Palu – Seruan untuk menghentikan sementara penerbitan izin tambang mineral dan batubara kembali menguat di kawasan timur Indonesia. Sejumlah organisasi masyarakat sipil yang tergabung dalam Working Group Koalisi Publish What You Pay (PWYP) Indonesia Regional Sulawesi–Papua, menilai perlunya kebijakan nasional dan daerah terkait moratorium izin tambang demi memperbaiki tata kelola sektor pertambangan.

Isu ini mengemuka dalam diskusi media bertajuk “Urgensi Moratorium Izin Tambang: Mendorong Perbaikan Tata Kelola Minerba dari Timur” yang diselenggarakan secara hybrid di Palu, Sulawesi Tengah.

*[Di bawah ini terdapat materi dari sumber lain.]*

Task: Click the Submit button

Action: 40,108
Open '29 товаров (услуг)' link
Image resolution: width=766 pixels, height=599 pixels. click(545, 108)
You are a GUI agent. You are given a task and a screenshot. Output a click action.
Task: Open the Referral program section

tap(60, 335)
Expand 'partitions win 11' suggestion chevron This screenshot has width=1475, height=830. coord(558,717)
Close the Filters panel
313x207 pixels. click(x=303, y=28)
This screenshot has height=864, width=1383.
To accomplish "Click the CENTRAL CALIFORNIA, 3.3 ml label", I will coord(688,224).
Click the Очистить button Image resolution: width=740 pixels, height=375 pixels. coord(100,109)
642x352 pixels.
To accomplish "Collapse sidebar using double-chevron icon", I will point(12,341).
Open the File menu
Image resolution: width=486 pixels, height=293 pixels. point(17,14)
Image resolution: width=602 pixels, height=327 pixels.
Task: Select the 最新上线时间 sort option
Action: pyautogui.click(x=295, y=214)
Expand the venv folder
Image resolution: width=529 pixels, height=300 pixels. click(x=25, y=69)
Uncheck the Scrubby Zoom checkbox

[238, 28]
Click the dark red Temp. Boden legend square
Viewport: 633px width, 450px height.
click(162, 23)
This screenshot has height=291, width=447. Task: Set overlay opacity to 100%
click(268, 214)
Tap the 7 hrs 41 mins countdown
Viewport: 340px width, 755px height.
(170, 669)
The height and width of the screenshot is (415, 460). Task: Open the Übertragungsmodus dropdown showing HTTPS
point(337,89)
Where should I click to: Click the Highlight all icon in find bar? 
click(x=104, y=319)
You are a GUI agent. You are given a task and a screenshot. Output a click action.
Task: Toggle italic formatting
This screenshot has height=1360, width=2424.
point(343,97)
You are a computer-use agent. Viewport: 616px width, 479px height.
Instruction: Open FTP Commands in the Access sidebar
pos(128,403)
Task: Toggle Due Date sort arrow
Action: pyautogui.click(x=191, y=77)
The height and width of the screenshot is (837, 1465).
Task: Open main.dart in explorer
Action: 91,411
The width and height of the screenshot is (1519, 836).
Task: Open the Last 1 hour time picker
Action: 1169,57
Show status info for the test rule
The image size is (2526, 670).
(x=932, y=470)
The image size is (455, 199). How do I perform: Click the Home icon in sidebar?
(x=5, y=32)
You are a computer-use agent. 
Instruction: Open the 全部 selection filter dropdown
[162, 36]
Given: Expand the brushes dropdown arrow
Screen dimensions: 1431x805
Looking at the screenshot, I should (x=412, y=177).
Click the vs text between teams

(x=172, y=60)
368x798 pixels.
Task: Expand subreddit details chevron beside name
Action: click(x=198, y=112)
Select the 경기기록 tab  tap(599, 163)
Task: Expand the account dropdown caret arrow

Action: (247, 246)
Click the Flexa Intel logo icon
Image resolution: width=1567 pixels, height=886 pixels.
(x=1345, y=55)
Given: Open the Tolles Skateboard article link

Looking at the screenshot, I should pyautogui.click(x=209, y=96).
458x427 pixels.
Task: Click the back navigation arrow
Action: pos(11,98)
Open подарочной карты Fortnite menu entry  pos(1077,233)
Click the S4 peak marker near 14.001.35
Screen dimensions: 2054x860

Menurut para peserta, penerbitan Undang-Undang Nomor 2 Tahun 2025 tentang perubahan keempat atas UU Nomor 4 Tahun 2009 tentang Pertambangan Mineral dan Batubara, serta Peraturan Pemerintah Nomor 39 Tahun 2025, berpotensi memperluas akses izin pertambangan bagi berbagai badan usaha, termasuk koperasi, BUMN, dan ormas keagamaan. Kebijakan ini dinilai berisiko memperparah tekanan terhadap lingkungan dan masyarakat lokal.

Peneliti PWYP Indonesia, Ariyansah Kiliu, menegaskan bahwa yang mendesak dilakukan saat ini justru moratorium, bukan pembukaan izin baru.

“Produksi batubara sudah melampaui batas yang diatur dalam Perpres Nomor 22 Tahun 2017 tentang RUEN, yaitu maksimal 400 juta ton per tahun. Namun pada 2024, produksinya telah mencapai sekitar 800 juta ton,” ujarnya.

Ariyansah juga menyoroti lemahnya tata kelola tambang, termasuk banyaknya perusahaan yang belum memenuhi kewajiban reklamasi, keberadaan lubang bekas tambang, kasus korupsi, serta pelanggaran HAM dan lingkungan yang masih marak.

Dari Sulawesi Tengah, Yayasan Kompas Peduli Hutan (KoMIU) menilai dampak ekonomi pertambangan belum dirasakan masyarakat secara luas.

“Yang muncul justru persoalan sosial, kerusakan infrastruktur, banjir, deforestasi, dan krisis air bersih,” ujar Ufudin dari KoMIU.

Ia meminta pemerintah pusat segera melakukan moratorium seluruh izin tambang mineral logam di daerah.

Direktur WALHI Sulawesi Tengah, Sunardi Katili, menambahkan bahwa kerusakan ekologi, pelanggaran HAM, dan krisis iklim menjadi alasan kuat diberlakukannya moratorium.

Seruan serupa juga datang dari Sulawesi Selatan. Direktur Eksekutif YASMIB Sulawesi, Rosniaty Panguriseng, menilai moratorium penting untuk menghentikan sementara ekspansi tambang di wilayah yang mengalami kerusakan hutan dan konflik lahan.

“Moratorium bukan langkah anti-investasi, tetapi jeda yang cerdas untuk menata ulang izin dan memastikan pembangunan berjalan adil dan berkelanjutan,” katanya.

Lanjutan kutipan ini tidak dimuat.